A new federal lawsuit alleges Southeastern Pennsylvania Transportation Authority (SEPTA) willfully violates federal and state laws when conducting criminal background checks of prospective employees, says Outten & Golden LLP and a coalition of legal advocates.

Filed in federal court in Philadelphia, the class action accuses SEPTA, the nation’s sixth-largest public transportation system, of routinely rejecting job applicants based on information contained in reports obtained from background check companies.

The lawsuit alleges SEPTA fails to comply with the federal Fair Credit Reporting Act (FCRA) in its procurement of consumer reports for employment purposes. According to the complaint, SEPTA fails to provide job applicants with a required “clear and conspicuous” written disclosure that it may obtain a consumer report for employment purposes. The “clear and conspicuous,” also known as “stand alone” disclosure is important to ensuring accuracy and preventing employers from distracting job applicants with unrelated information and requests.

SEPTA also is accused of routinely violating Pennsylvania’s Criminal History Record Information Act (CHRIA) through its policy and practice of disqualifying job applicants with unrelated felony convictions from employment in positions involving the operation of SEPTA vehicles.

The named plaintiff is Frank Long, a 55-year-old resident of Philadelphia and a commercially licensed bus driver whose October 2014 job offer for a position as a SEPTA bus operator was rescinded after he was subjected to SEPTA’s criminal background check process.
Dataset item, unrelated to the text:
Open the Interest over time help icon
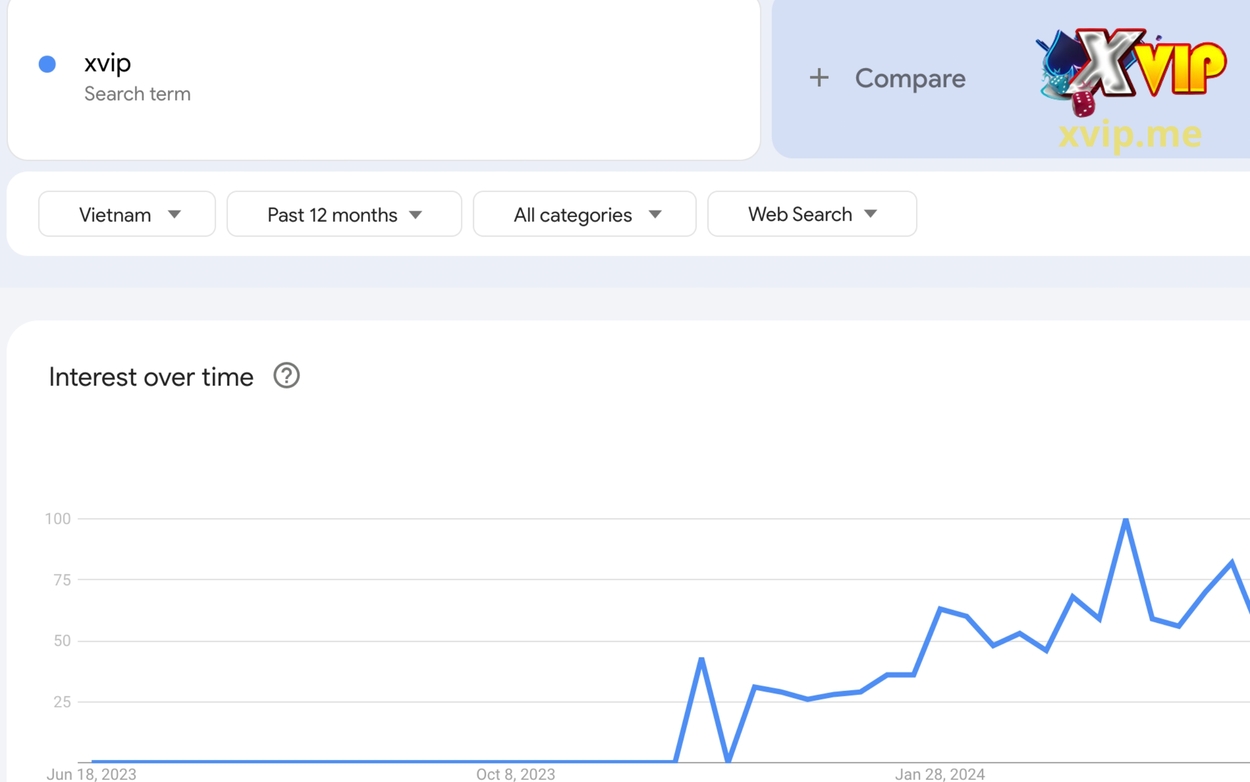Viewport: 1250px width, 782px height. click(286, 376)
Mr. Long stated, “I’ve lived in Philadelphia practically all my life and have experience doing exactly the kind of work SEPTA was hiring for. I care about my community and am not a threat to anyone. This job would make a real difference in my life.” Mr. Long was convicted of a drug related felony over 20 years ago but has stayed on the right side of the law ever since.
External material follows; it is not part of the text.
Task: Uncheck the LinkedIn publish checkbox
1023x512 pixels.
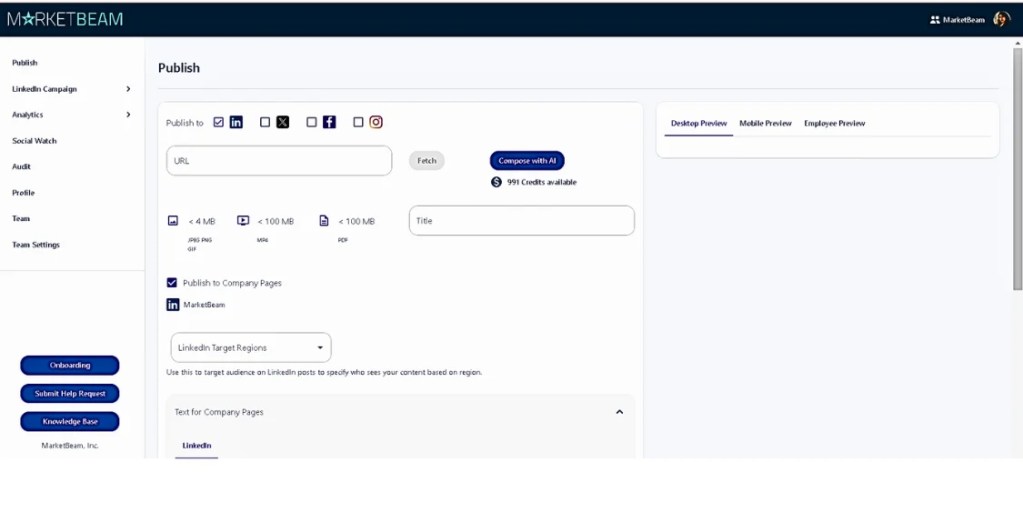Action: 219,122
The legal team for the putative class includes Adam T. Klein, Ossai Miazad, Lewis M. Steel, Christopher M. McNerney, and Cheryl-Lyn Bentley, of Outten & Golden LLP’s New York office; Michael Lee and Michael Hardiman of Philadelphia Lawyers for Social Equity, of Philadelphia; Jon Greenbaum and Mateya Kelley of Lawyers Committee for Civil Rights Under Law, of Washington, D.C.; Benjamin D. Geffen of Public Interest Law Center, of Philadelphia; and Ryan Allen Hancock of Willig, Williams & Davidson, of Philadelphia.

Ossai Miazad, partner at Outten & Golden LLP and one of the lead attorneys for the plaintiffs, said, “SEPTA systemically violates laws that are intended to ensure accuracy, confidentiality, and fairness in hiring. By failing to provide proper disclosures, SEPTA hinders job applicants, like Mr. Long, in their abilities to preserve their privacy and to correct errors or other problems with the reports. In Mr. Long’s case, there’s no question he is a good citizen with a solid work history despite his earlier life experiences. Even SEPTA recognized this when its recruiter offered him a job.”
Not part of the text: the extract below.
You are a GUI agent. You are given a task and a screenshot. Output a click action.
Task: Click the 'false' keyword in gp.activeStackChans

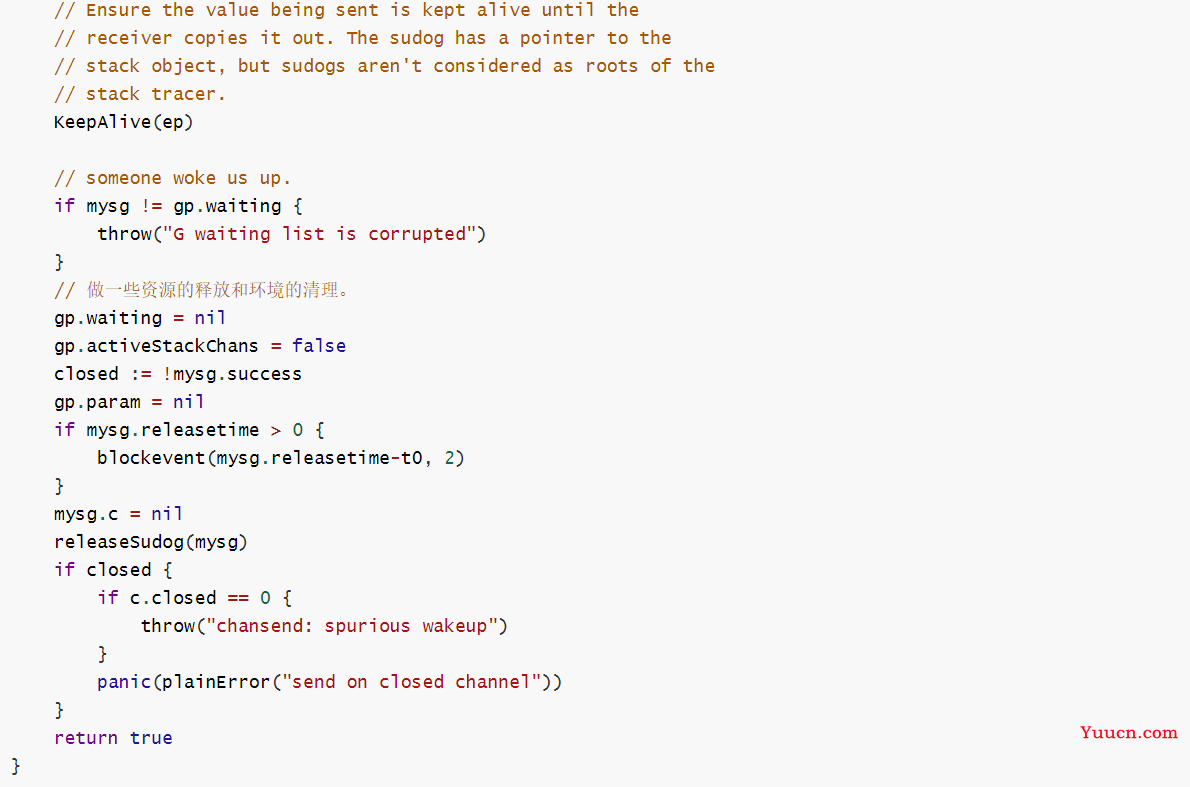pyautogui.click(x=319, y=345)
Benjamin Geffen, attorney from the Public Interest Law Center in Philadelphia, stated: “Hiring practices barring individuals with conviction history from jobs unrelated to their previous convictions cripple job applicants who have paid their debt to society and seek to move forward with their lives as responsible citizens.”  Ryan Allen Hancock, of counsel at Willig, Williams & Davidson and former assistant chief counsel of the Pennsylvania Human Relations Commission noted, “For this precise reason, the U.S. Department of Justice has designated this week as National Reentry Week calling on employers such as SEPTA to adopt fair and reasonable hiring practices.”

Mr. Long and the legal team seek injunctive and declaratory relief; statutory damages; exemplary and punitive damages; pre-judgment and post-judgment interest; and reasonable attorneys’ fees, costs, and expenses associated with this action.